While NAT is most commonly looked at as a way to allow internal clients to gain access to the Internet, it can also be used to allow external Internet hosts to gain access to resources on a private network. Recall that by default, a NAT server will drop all packets that are not replies to requests that were originated from the internal private network. However, it is also possible that your company has servers on its internal privately addressed network that need to be accessible from the Internet – both mail and web servers are good examples. In order to accomplish this, companies will most commonly use what is known as an inbound static mapping. This technique takes requests that are made to a certain ports on the external public interface of the NAT router, and statically maps them to an address and port number on the private network. If multiple public IP addresses are available, individual public addresses can be mapped to internal private addresses on a one-to-one basis.
Imagine that a company wishes to host its web server internally. In order for Internet clients to access our server, it will need to be accessible using a public IP address. In this example, the web server has a private address, 192.168.1.10, and is waiting for connections on the default HTTP port, TCP 80. This is illustrated in the figure below.

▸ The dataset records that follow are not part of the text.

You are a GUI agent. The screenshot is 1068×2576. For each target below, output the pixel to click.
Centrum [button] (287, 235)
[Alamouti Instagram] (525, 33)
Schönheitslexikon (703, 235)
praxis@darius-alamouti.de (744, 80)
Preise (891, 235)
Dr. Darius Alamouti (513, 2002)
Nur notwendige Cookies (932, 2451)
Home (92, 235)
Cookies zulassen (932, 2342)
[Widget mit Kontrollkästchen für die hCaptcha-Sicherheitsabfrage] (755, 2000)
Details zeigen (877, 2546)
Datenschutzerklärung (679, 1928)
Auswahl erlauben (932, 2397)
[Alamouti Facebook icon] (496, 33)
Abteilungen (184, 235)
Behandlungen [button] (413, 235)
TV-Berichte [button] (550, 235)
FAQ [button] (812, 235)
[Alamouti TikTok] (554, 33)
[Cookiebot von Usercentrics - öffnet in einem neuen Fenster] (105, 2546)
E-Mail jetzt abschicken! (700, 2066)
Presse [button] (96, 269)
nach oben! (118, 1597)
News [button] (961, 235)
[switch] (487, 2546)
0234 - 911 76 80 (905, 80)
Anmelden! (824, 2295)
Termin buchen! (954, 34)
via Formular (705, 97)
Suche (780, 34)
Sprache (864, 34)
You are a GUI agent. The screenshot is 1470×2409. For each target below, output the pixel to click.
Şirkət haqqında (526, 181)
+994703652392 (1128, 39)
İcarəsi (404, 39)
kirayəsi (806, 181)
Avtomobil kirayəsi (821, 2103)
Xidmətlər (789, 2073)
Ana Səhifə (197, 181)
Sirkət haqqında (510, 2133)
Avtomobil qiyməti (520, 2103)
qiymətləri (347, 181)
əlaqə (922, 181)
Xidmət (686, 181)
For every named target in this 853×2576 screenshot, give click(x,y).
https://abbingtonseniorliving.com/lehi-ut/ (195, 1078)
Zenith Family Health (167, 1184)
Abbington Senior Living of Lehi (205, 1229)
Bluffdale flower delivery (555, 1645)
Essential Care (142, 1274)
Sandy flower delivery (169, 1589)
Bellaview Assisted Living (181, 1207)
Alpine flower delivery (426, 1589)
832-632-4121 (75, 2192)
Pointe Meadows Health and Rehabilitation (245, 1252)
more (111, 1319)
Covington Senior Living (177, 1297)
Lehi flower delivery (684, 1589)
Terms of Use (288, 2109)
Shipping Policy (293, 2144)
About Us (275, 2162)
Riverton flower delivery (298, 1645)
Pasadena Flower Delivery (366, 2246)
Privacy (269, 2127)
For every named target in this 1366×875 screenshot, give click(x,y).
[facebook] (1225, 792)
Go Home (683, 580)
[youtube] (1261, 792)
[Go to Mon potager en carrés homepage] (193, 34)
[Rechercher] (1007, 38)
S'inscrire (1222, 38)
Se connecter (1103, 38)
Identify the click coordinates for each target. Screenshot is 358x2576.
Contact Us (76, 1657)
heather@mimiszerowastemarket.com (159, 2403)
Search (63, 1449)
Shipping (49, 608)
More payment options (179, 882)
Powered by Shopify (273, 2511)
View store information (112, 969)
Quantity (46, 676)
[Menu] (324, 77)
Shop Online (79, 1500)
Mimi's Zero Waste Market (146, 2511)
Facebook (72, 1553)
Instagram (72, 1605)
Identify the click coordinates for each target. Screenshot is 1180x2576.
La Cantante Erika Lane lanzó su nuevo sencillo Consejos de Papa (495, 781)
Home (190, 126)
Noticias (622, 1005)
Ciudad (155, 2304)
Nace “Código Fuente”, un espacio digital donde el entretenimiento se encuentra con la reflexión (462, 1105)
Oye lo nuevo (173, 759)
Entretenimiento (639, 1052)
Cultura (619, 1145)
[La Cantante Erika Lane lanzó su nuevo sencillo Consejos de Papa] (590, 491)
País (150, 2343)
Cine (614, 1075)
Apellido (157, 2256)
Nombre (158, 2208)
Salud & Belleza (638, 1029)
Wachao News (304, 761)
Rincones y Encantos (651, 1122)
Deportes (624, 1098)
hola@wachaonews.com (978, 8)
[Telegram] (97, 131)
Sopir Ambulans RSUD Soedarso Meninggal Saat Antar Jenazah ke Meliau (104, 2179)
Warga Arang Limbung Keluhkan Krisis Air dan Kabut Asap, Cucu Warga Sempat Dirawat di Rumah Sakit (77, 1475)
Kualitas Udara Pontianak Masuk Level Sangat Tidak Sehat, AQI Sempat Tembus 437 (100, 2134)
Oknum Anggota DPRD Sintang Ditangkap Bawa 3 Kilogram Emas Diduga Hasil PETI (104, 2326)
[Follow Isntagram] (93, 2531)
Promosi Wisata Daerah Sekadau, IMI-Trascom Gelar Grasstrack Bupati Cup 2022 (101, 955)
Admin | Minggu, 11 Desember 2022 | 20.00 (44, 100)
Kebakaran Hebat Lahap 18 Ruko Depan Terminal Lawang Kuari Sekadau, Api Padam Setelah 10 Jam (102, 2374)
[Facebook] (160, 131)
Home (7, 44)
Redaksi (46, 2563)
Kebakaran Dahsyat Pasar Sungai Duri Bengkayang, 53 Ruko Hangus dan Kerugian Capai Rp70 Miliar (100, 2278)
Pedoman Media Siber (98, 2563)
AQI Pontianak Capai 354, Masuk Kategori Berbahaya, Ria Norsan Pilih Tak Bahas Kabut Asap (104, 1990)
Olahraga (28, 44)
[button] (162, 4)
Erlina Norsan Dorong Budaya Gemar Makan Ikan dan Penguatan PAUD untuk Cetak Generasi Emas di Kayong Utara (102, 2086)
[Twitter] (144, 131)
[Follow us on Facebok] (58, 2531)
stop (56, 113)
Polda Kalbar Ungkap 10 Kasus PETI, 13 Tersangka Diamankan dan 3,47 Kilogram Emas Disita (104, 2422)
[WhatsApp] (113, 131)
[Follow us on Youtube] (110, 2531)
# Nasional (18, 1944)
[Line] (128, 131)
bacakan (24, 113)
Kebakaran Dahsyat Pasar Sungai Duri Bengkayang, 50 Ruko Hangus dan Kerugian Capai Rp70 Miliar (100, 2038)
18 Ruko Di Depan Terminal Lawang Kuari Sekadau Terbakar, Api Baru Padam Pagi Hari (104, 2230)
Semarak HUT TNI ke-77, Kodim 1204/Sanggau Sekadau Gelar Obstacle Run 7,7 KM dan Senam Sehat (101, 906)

In order to allow Internet hosts to access the HTTP server, we will need to create an inbound static mapping. This will involve configuring NAT such that when it receives a request on the router’s public interface that is destined for TCP port 80, it will forward the request to the web server at 192.168.1.10, port 80. To the outside world, it appears as though our web server can be found at the public address. In reality, these requests are being translated by NAT and forwarded to the designated address and port on the internal network. This allows us to host services on the internal network, without external clients being any the wiser as to the true location of a server.